“Apabila pulau kami ini habis, habis pula kami,” ujar Abdul Manan yang resah lantaran kebakaran gambut di desanya. Lelaki 41 tahun itu merupakan warga Pulau Tebing Tinggi, salah satu daratan gambut yang berada di Provinsi Riau.
Gambut merupakan tanah lunak dan basah, terdiri atas lumut dan bahan tanaman lain yang membusuk atau melapuk, biasanya terbentuk di daerah rawa atau di danau dangkal.
Manan berkisah, pada Januari hingga Maret tahun ini warganya mengalami kebakaran lahan yang luar biasa. Dia menduga kobaran api yang tak kunjung padam itu berawal dari pembangunan kanal-kanal perusahaan perkebunan yang ditujukan untuk mengeringkan lahan gambut. Awalnya, kawasan gambut di daerah Manan merupakan rawa yang selalu tergenang air. Namun, kanalisasi telah mengalirkan air rawa ke laut sehingga tingkat air rawa turun hingga satu meter lebih. “Inilah yang mengakibatkan daerah kami kebakaran,” ungkapnya.
Bersama warga desa, Manan pun turut terjun langsung ke lapangan untuk memadamkan api yang berkobar sekitar dua bulan dan telah menghanguskan 5.000 hektare kebun milik warga dan perusahaan. “Saya mengamati,” ujarnya, “jika gambut kering ini terbakar, apinya susah untuk dipadamkan. Baranya bisa mencapai satu meter lebih di dalam tanah!”
Pada Selasa, 28 Oktober 2014, Walhi, Yayasan Perspektif Baru, dan Greenpeace Indonesia menggelar konferensi pers di kawasan Sudirman, Jakarta Pusat.

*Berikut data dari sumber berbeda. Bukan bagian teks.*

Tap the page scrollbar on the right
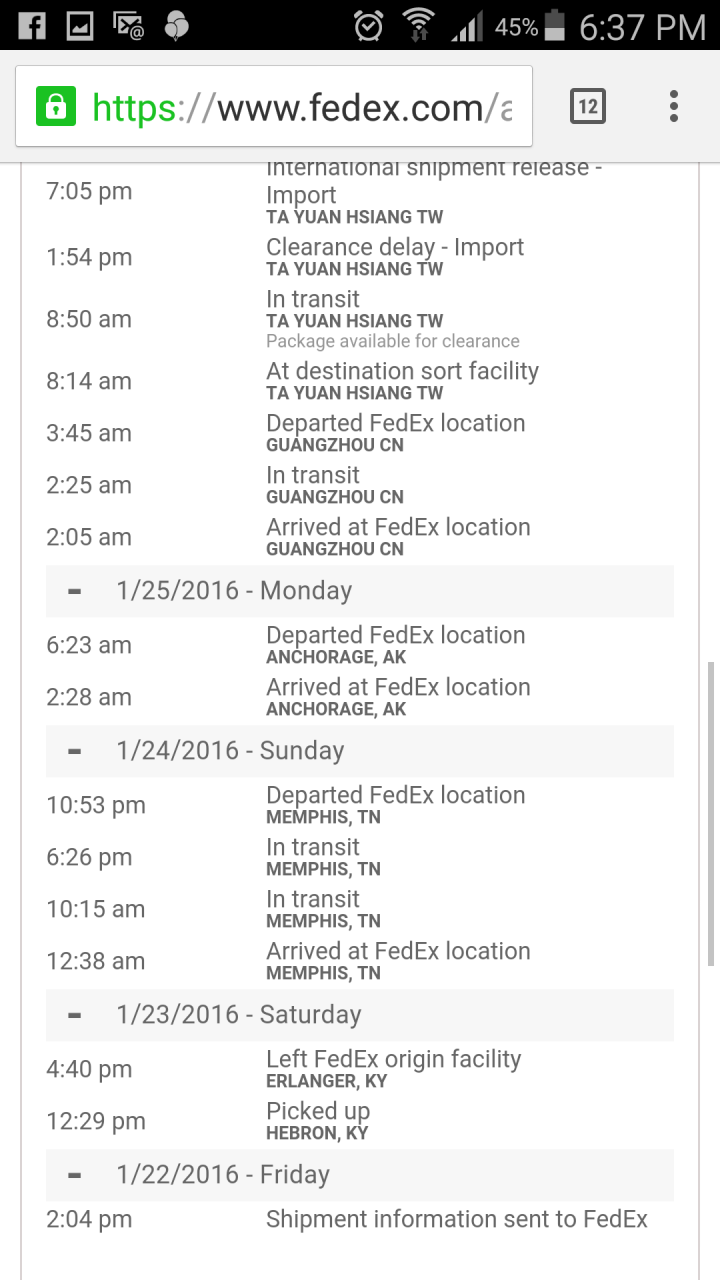pyautogui.click(x=711, y=812)
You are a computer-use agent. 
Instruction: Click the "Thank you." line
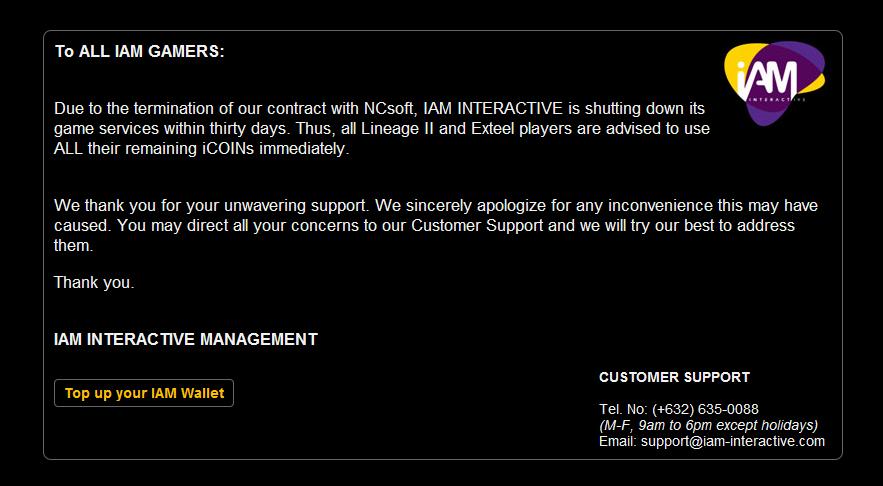(x=94, y=282)
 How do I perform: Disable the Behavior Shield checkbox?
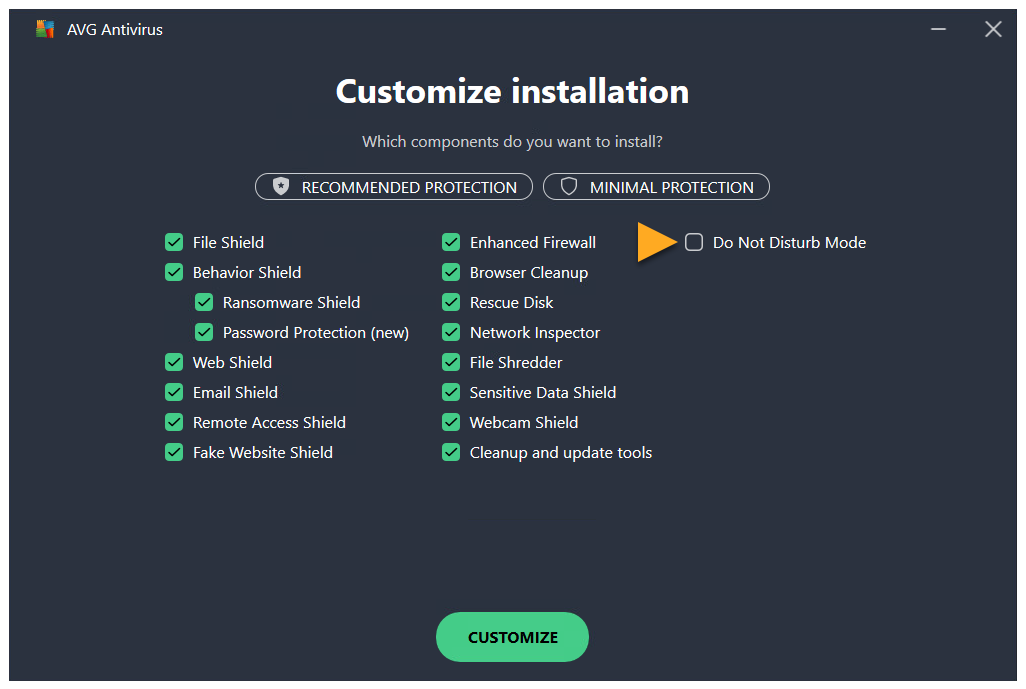point(174,272)
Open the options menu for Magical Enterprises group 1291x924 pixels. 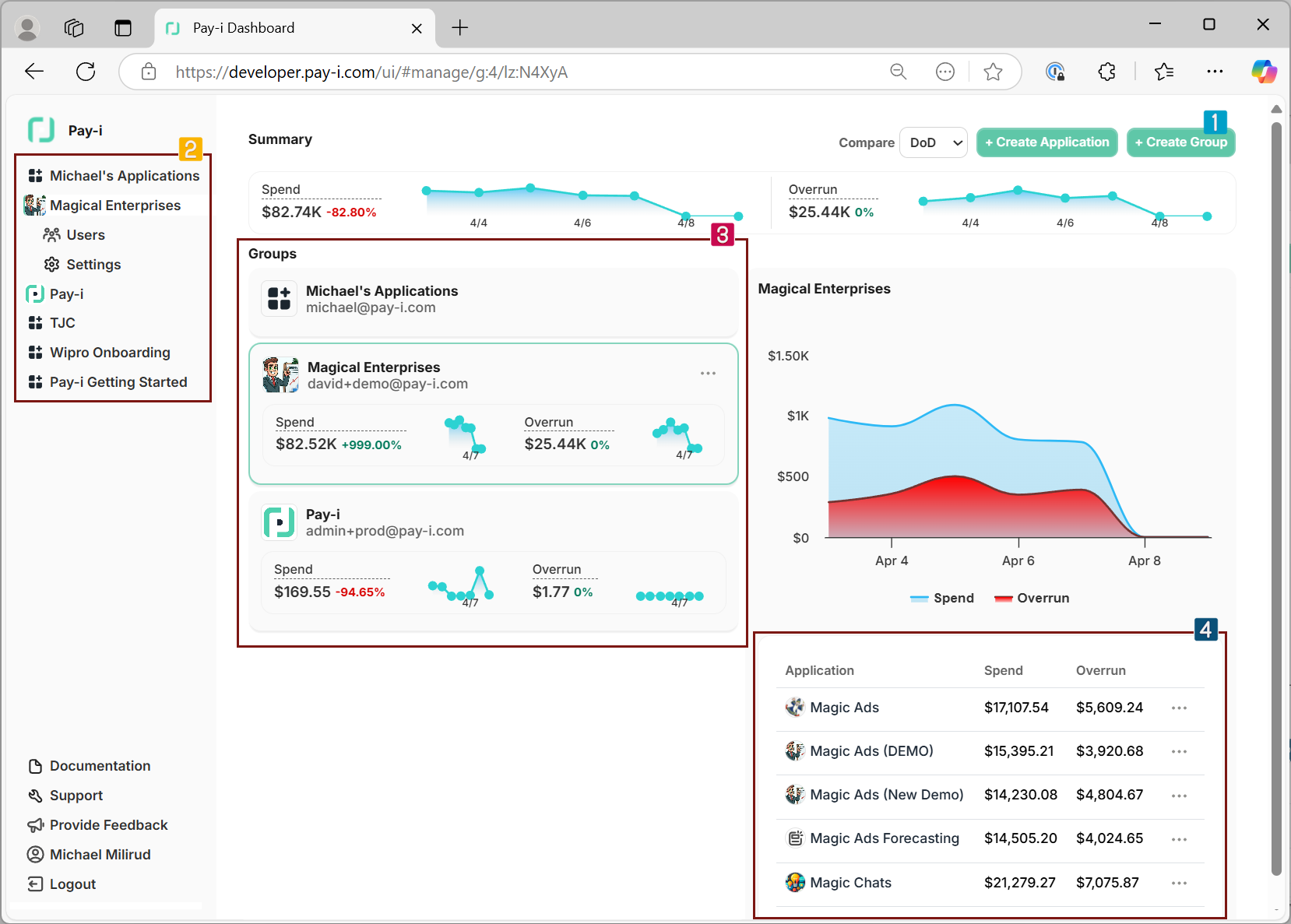[708, 374]
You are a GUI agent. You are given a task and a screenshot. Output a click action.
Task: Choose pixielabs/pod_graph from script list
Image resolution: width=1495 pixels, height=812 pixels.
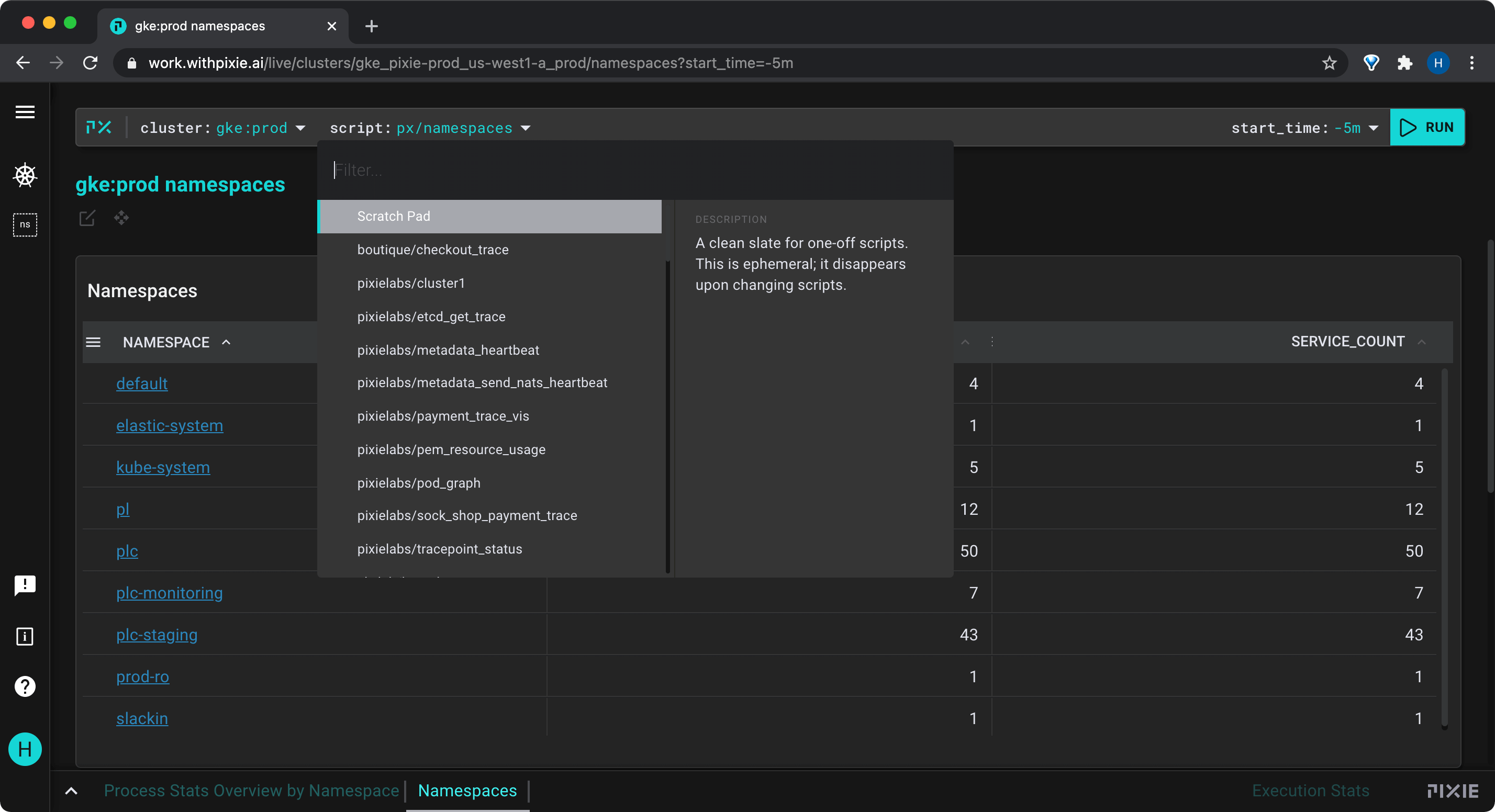pyautogui.click(x=418, y=482)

Mereka menyerukan permasalahan kebakaran hutan dan lahan gambut yang tak kunjung berakhir selama 17 tahun terakhir ini.
“Ironisnya, yang sangat memprihatinkan, ini bukan bencana alam, melainkan produk kebijakan komersial yang ditunjang pemerintah,” ujar Haris Gunawan, Direktur Pusat Studi Bencana Universitas Riau. “Di Riau kini setahun hanya ada sembilan bulan karena tiga bulan semua orang masuk ke dalam rumah—karena asap.”
Dia juga mengungkapkan salah satu ekosistem yang paling rapuh adalah gambut. Indonesia memiliki luas lahan gambut tropis terbesar dan terdalam di dunia dengan rata-rata kedalaman 8-10 meter, demikian paparnya.
“Ironisnya, yang sangat memprihatinkan, ini bukan bencana alam, melainkan produk kebijakan komersial yang ditunjang pemerintah,” ujar Haris Gunawan
Gambut berfungsi untuk mengontrol iklim dan menyimpan karbon, demikian hemat Haris. Riau tidak ada gunung, namun gambut bermanfaat karena menyimpan air dalam jumlah yang luar biasa. Selain itu, di kawasan gambut tercipta mega biodiversitas.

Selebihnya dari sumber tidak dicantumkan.